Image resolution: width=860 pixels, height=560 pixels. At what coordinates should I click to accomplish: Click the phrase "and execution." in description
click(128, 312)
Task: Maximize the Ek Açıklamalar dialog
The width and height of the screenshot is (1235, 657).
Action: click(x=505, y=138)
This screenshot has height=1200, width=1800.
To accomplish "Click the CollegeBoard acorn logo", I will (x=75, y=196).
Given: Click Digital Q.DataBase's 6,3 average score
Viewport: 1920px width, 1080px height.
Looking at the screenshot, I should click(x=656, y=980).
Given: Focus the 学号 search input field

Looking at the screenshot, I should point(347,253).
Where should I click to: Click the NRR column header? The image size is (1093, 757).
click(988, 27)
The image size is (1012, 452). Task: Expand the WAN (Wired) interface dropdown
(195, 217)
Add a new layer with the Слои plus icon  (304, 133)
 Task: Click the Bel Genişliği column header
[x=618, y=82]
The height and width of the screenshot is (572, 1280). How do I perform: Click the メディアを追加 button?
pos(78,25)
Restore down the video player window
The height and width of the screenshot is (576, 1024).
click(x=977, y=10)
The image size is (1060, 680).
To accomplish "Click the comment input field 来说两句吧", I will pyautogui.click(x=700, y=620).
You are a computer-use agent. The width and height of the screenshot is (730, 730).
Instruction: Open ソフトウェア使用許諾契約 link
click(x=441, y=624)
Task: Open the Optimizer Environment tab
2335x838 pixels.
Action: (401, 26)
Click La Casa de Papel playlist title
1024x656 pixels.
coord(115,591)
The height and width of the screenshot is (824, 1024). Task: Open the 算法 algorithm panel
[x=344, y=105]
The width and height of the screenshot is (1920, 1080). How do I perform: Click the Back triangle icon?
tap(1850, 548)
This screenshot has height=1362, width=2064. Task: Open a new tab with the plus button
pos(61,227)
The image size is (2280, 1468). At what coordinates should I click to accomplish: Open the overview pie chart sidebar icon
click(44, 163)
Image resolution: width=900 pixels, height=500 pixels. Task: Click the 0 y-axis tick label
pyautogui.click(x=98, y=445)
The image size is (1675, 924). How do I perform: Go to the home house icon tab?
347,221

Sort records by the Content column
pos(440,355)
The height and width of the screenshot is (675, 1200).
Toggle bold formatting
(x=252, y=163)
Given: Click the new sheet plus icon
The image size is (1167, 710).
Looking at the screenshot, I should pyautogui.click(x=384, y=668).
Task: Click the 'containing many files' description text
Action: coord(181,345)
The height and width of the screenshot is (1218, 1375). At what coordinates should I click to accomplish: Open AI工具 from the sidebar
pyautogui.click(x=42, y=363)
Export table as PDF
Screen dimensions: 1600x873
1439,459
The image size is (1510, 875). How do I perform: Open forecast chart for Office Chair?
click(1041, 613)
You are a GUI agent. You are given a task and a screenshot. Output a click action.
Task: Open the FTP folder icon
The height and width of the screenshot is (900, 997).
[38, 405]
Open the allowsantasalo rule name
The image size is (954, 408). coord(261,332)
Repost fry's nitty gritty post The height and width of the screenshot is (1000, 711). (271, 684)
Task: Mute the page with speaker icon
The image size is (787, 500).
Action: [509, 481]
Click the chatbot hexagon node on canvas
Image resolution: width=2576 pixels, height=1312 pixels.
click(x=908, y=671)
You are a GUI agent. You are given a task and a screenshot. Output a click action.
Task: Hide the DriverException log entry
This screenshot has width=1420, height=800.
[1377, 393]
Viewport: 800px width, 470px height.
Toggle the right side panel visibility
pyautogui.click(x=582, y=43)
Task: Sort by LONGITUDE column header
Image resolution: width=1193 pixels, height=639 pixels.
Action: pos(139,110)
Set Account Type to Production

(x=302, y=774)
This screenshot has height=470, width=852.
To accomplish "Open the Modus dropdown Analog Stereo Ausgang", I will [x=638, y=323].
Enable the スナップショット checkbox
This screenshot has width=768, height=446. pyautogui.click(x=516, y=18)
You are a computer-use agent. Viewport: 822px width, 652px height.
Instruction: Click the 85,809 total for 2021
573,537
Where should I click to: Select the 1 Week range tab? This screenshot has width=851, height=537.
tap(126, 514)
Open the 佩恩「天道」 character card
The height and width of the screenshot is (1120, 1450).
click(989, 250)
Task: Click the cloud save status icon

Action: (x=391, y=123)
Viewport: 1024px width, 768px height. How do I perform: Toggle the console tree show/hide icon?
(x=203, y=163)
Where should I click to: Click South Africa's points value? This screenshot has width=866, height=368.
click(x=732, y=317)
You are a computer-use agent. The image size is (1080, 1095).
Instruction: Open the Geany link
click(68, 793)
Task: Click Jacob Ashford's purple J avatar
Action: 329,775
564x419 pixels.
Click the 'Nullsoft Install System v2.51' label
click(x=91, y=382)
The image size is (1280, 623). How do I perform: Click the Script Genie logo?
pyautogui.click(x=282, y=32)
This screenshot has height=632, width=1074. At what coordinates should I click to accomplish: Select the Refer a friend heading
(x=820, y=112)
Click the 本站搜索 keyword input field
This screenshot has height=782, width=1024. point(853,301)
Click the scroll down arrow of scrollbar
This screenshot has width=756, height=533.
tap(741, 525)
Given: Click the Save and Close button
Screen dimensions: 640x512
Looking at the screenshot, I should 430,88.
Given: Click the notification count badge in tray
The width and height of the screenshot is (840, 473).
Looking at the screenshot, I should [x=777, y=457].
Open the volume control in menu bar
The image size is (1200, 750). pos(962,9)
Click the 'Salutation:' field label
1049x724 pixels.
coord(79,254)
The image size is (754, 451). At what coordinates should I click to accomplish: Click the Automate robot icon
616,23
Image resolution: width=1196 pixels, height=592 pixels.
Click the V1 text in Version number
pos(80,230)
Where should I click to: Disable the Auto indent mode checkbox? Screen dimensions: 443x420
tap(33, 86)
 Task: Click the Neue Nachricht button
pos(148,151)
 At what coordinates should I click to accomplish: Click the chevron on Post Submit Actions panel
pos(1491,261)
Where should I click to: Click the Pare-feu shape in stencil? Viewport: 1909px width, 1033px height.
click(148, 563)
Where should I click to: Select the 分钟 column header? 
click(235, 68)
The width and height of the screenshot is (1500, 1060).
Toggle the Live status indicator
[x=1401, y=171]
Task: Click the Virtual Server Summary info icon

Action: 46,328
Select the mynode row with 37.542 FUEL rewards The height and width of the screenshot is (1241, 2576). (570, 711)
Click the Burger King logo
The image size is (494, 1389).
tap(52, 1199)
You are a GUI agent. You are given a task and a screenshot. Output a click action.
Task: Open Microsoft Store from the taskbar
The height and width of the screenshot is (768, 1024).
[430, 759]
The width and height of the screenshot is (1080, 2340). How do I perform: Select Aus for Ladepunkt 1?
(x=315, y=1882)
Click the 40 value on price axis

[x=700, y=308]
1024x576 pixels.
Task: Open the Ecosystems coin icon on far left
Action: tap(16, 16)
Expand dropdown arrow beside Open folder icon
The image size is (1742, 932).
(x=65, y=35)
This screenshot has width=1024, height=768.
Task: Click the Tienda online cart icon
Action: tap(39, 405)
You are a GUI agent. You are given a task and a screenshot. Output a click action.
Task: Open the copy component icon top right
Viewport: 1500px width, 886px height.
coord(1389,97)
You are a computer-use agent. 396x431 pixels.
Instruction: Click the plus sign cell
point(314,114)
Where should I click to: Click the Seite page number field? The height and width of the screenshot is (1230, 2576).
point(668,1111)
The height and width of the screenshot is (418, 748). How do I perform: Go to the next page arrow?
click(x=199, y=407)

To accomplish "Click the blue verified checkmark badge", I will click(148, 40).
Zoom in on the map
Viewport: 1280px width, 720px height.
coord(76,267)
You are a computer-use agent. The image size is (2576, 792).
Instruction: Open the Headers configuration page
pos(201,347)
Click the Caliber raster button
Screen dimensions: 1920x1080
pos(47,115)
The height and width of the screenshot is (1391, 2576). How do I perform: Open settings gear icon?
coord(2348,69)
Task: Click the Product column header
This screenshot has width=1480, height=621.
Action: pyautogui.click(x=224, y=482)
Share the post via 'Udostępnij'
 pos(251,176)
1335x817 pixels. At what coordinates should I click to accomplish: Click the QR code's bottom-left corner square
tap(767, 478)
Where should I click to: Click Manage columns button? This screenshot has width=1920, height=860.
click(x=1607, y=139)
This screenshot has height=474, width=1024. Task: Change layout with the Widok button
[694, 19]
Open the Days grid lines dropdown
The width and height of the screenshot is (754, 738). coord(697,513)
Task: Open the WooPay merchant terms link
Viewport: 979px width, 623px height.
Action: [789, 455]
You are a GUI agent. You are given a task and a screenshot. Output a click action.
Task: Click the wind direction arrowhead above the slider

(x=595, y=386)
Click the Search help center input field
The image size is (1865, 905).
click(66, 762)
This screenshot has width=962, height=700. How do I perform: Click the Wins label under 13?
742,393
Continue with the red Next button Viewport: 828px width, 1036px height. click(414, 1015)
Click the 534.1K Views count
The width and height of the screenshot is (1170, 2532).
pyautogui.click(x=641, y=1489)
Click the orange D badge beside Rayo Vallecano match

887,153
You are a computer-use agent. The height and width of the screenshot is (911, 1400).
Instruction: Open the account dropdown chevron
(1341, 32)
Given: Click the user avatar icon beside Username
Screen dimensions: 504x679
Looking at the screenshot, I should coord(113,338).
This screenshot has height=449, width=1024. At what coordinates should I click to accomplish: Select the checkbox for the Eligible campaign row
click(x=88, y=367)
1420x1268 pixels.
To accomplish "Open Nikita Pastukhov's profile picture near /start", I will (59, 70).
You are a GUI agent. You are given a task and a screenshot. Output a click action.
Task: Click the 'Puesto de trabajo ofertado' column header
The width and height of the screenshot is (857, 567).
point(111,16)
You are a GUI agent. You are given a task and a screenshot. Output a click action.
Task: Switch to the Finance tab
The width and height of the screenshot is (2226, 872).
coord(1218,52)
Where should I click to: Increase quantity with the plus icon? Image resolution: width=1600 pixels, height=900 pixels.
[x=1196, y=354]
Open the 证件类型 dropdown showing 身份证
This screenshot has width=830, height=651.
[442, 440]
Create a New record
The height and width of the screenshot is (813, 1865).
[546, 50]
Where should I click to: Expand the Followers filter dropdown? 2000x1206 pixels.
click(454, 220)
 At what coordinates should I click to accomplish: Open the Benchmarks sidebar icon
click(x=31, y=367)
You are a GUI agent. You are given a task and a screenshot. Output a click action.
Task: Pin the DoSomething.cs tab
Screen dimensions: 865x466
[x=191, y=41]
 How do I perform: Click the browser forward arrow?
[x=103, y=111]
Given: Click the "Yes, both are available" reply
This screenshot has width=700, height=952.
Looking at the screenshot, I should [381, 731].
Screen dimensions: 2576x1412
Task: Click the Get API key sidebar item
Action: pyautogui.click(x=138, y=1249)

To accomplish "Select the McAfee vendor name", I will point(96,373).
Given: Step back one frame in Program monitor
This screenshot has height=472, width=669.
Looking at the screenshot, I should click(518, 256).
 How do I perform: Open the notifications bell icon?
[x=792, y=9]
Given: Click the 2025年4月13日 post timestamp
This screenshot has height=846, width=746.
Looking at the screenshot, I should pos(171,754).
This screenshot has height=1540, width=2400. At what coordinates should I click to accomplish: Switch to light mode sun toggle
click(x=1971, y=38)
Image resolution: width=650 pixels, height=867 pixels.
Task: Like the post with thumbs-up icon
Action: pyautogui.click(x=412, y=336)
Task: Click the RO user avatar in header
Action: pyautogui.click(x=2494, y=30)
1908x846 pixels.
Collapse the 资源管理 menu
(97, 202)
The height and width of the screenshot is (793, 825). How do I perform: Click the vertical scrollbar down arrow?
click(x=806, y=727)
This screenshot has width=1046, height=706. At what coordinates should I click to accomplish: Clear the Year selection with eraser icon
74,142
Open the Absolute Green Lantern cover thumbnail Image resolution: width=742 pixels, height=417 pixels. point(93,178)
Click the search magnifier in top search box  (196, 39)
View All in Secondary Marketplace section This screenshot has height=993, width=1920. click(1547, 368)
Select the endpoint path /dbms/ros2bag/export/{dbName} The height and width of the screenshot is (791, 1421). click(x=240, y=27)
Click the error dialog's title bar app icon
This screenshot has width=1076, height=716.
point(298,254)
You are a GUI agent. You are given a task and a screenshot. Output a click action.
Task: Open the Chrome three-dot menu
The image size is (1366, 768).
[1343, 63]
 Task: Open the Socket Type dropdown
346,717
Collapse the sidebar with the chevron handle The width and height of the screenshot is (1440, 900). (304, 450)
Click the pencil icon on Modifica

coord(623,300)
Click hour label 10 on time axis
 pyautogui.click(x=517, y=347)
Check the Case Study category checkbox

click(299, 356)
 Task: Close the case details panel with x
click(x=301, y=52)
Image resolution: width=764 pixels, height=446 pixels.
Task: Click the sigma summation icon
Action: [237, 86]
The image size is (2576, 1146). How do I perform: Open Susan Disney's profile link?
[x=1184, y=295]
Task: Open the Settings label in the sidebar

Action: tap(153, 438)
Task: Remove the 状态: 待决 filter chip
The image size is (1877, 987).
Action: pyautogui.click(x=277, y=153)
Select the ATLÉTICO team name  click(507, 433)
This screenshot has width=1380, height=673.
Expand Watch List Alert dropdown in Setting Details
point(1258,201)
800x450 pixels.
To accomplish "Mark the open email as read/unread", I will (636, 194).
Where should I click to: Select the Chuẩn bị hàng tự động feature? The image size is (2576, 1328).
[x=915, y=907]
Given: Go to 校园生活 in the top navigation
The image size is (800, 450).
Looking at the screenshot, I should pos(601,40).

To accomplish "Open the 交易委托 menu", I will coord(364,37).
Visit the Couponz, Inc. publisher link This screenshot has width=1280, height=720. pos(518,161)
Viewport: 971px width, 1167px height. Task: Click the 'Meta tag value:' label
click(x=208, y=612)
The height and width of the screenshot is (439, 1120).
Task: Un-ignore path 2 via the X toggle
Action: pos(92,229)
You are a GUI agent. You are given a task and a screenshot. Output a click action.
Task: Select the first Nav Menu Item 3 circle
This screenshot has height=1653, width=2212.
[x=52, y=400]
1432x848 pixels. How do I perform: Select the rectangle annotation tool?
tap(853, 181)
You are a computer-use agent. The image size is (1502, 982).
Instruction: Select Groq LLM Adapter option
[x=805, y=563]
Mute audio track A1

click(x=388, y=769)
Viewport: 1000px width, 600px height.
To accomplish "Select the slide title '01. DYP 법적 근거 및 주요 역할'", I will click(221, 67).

GOAL OF THE EXERCISE:
Starting at the line that has "Given: Click Digital" and ending after the line that has "click(x=441, y=624)", rewrite those entries with "column header" switched to "column title" and everything else left the same.

SOLUTION TO THE PROBLEM:
Given: Click Digital Q.DataBase's 6,3 average score
Viewport: 1920px width, 1080px height.
Looking at the screenshot, I should click(x=656, y=980).
Given: Focus the 学号 search input field

Looking at the screenshot, I should point(347,253).
Where should I click to: Click the NRR column title? The image size is (1093, 757).
click(988, 27)
The image size is (1012, 452). Task: Expand the WAN (Wired) interface dropdown
(195, 217)
Add a new layer with the Слои plus icon  (304, 133)
 Task: Click the Bel Genişliği column title
[x=618, y=82]
The height and width of the screenshot is (572, 1280). How do I perform: Click the メディアを追加 button?
pos(78,25)
Restore down the video player window
The height and width of the screenshot is (576, 1024).
click(x=977, y=10)
The image size is (1060, 680).
To accomplish "Click the comment input field 来说两句吧", I will pyautogui.click(x=700, y=620).
You are a computer-use agent. The width and height of the screenshot is (730, 730).
Instruction: Open ソフトウェア使用許諾契約 link
click(x=441, y=624)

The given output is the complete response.